73For committing the crime of aggravated burglary, you are sentenced to two years and nine months' imprisonment.

74For committing the crime of threat to kill, you are sentenced to one month imprisonment.

75For committing the crime of common assault, you are sentenced to three months' imprisonment.

76I order that one month of the sentence on the common assault been cumulative upon the sentence imposed on the aggravated burglary.  In respect of the summary matters, as an aggregate term, you are sentenced to four months' imprisonment, two months of which will be cumulative upon the sentences that I imposed on the indictment.

77Thus giving a total effective sentence of three years.

78And I fix a minimum non-parole period of 14 months.

79Had you pleaded not guilty to these offences and been found guilty of them,
I would have imposed a sentence of five years with a minimum of three years and two months.

80Are there any other orders required?

81MR SULLIVAN:  If it please Your Honour.  No, Your Honour.

82MR BROWN:  There is the sample, Your Honour, and also the disposal order.

83HIS HONOUR:  Yes.  The disposal of the knife - what do you say about the forensic sample?

84MR SULLIVAN:  No submissions, Your Honour. 

85HIS HONOUR:  Mr Langsworth, the prosecution have applied that you undergo a forensic procedure - the scraping of your mouth, so your DNA can be obtained and placed on a database.  It is not just a rubber stamp, but the seriousness of the circumstances of the offending, including that you in effect reoffended after being charged by the breaches, and that facing your DNA on the database enhances the database generally.  Thus, the order is in the public interest. 
I intend to grant the order for those reasons, or grant the application for those reasons.
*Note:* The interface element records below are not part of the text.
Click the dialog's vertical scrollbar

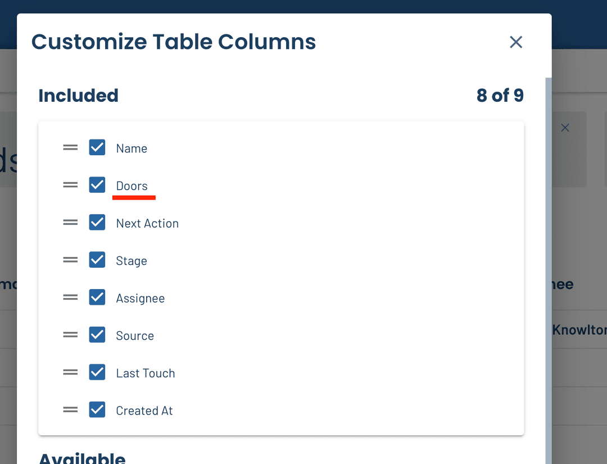pos(548,270)
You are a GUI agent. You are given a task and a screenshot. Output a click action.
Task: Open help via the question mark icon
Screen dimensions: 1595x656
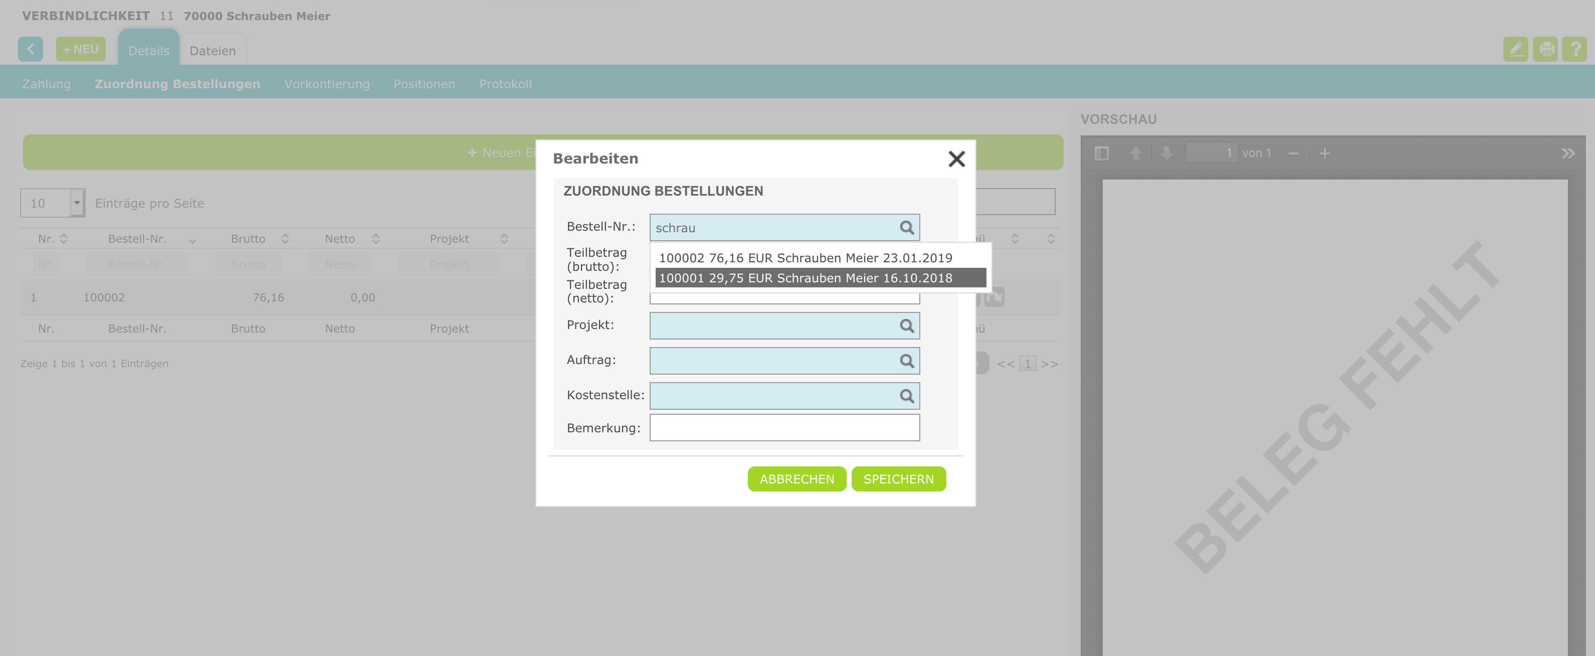(x=1575, y=49)
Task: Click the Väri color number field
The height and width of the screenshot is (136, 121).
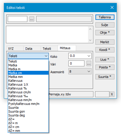Action: pos(76,63)
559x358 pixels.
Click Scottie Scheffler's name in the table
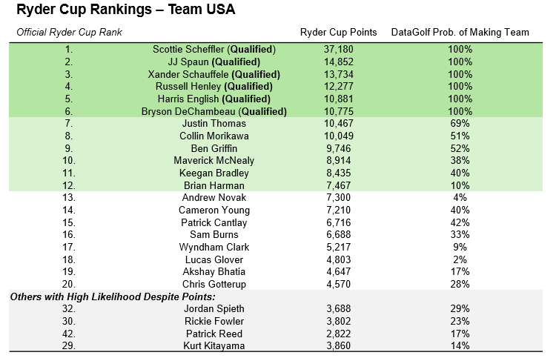214,50
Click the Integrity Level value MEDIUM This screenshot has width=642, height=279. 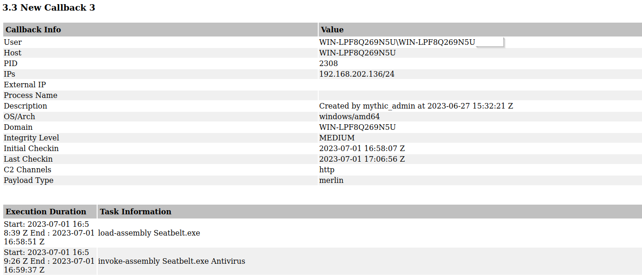tap(337, 138)
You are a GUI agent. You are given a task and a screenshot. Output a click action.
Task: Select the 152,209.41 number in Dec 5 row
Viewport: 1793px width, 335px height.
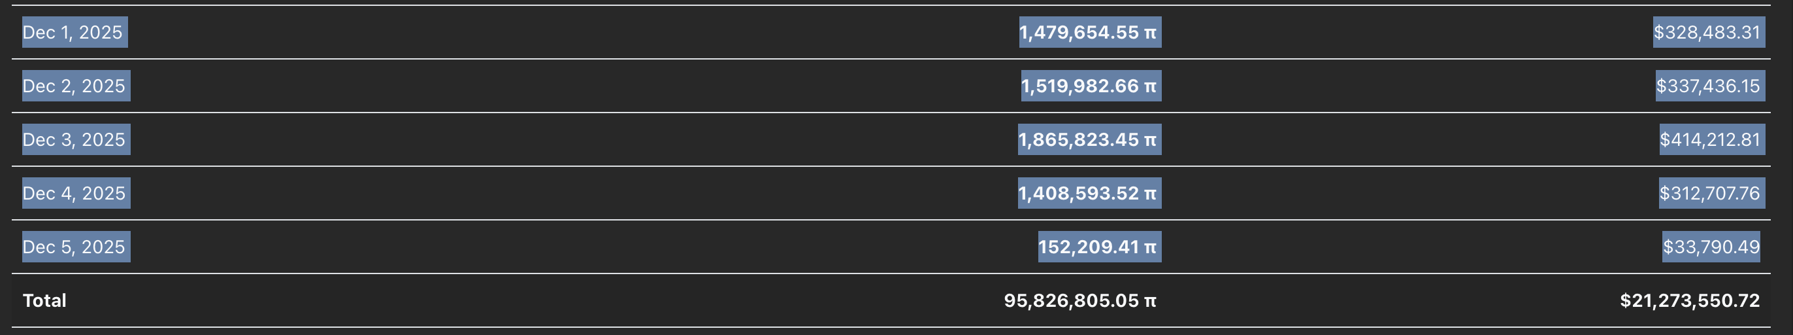tap(1089, 247)
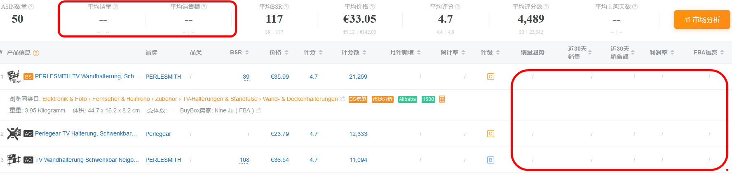
Task: Open the Perlegear TV Halterung product thumbnail
Action: [x=14, y=133]
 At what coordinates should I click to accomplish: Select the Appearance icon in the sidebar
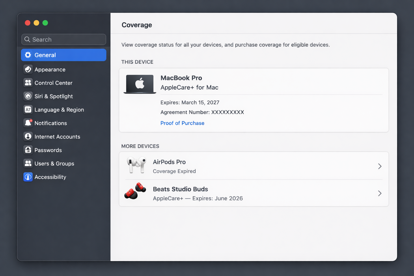click(28, 69)
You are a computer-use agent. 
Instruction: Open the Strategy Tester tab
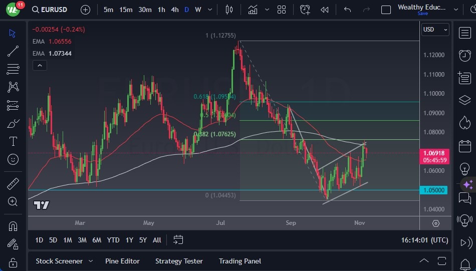179,261
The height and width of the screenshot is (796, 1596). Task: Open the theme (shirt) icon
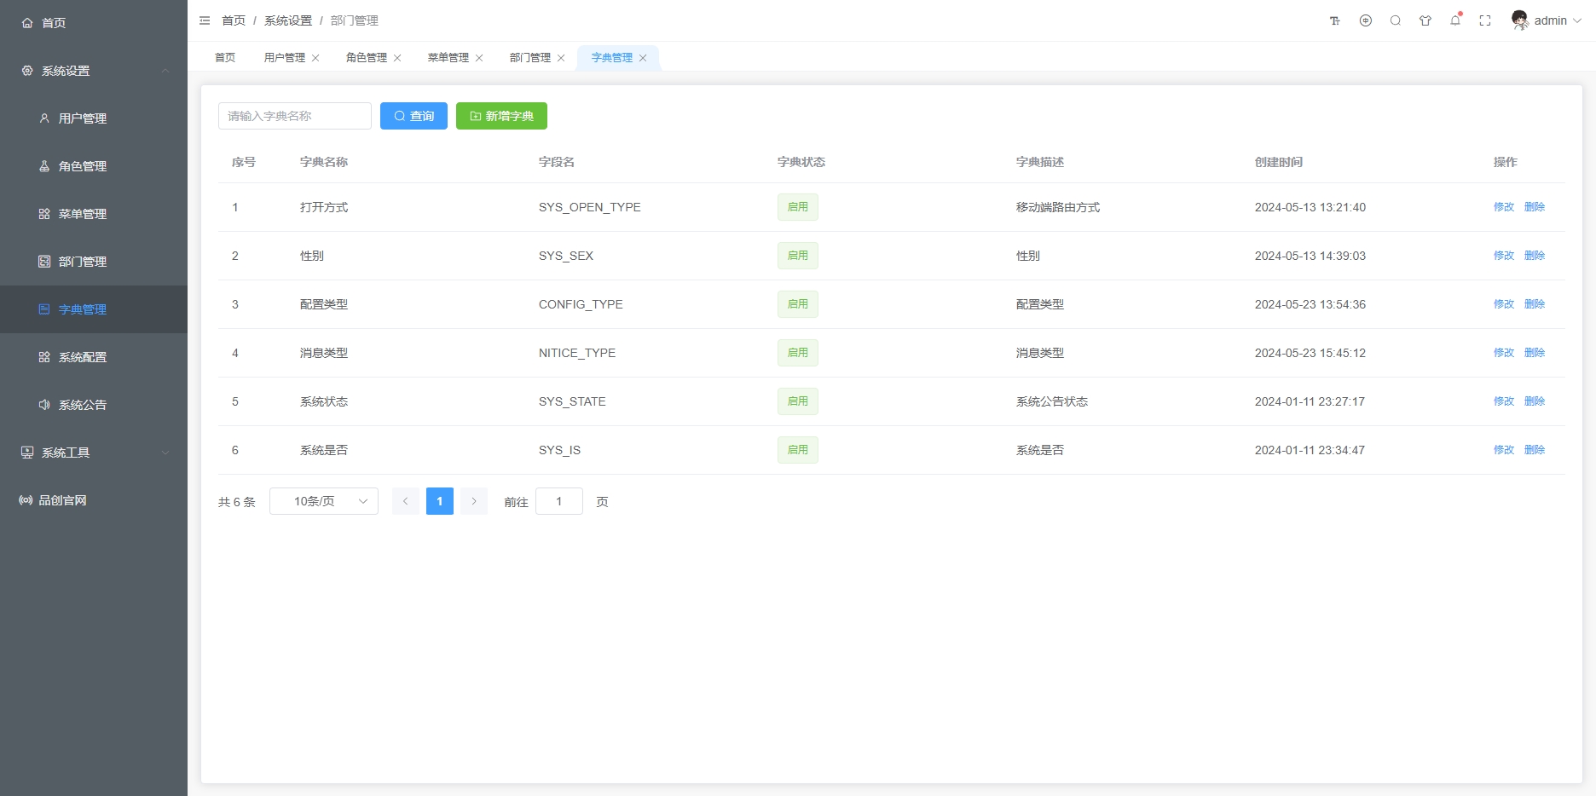(1425, 21)
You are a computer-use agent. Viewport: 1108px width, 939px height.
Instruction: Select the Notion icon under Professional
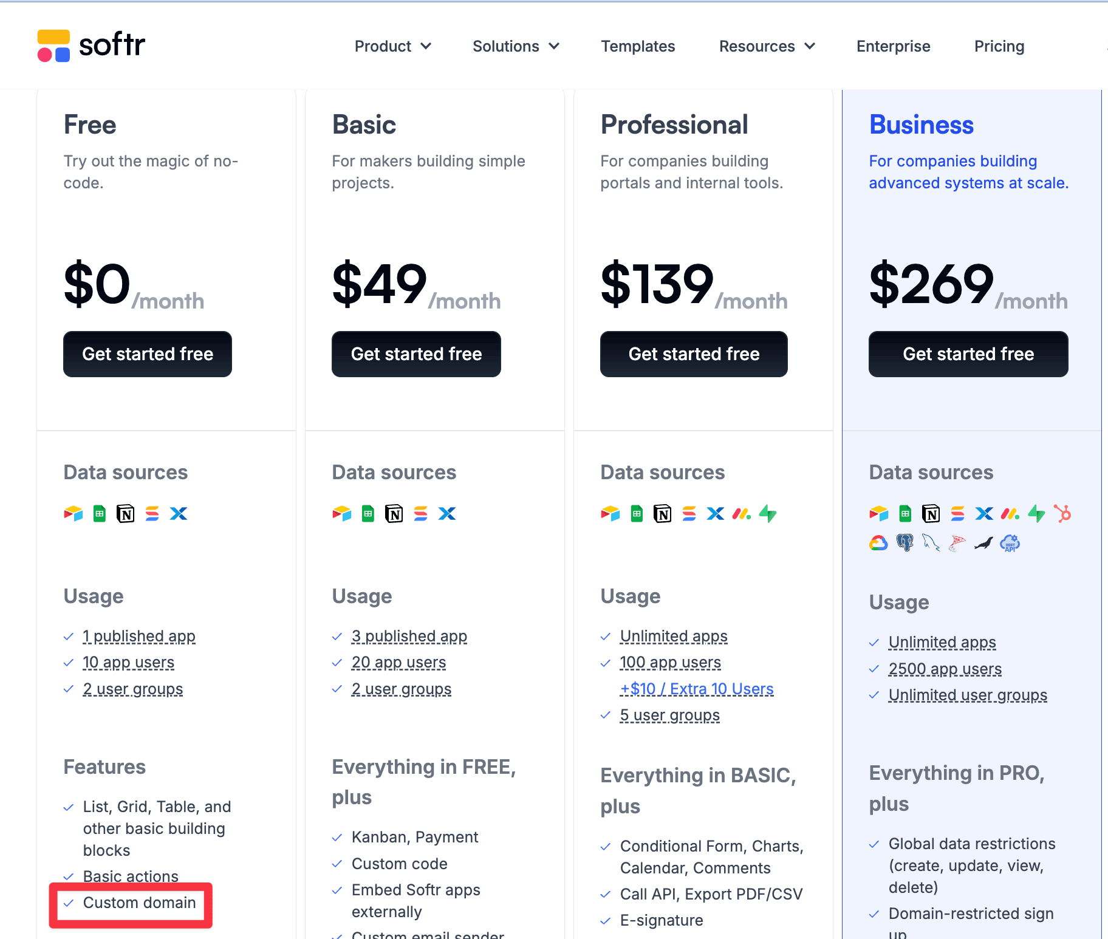click(662, 513)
86Thus, you have to understand that in time the authorities will come to take the scraping from your mouth.  If you do not consent, they can use reasonable force to secure the forensic sample.  The way forward is to cooperate.

87MR BROWN:  As it please Your Honour.

88HIS HONOUR:  Mr Langsworth, there is no opportunity in this court to spend any time with those that care for you.  You have to be taken by prison authorities who are under a very acute responsibility to look after you.  And they have a duty of care, as I hope they well understand, more acute than perhaps in other instances.  And if it was not made clear, the fact that you will be under that regime of protection and the like has operated to mitigate the penalty.  That is what I meant by speaking about your circumstances as a prison officer and someone who has given evidence.

89So you must go with the prison officers now.  Your lawyers will be in touch with you very shortly, no doubt - likewise, your parents, to make it clear how to get in contact with you.  Just be removed. 

90There is no reason for this to be in any other way not available to anyone who wants to read it?

91MR SULLIVAN:  No. 

92HIS HONOUR:  I thank the parties.  I thank those that have been involved for the dignity they have shown, and their forbearance as things took longer than might otherwise have been the case.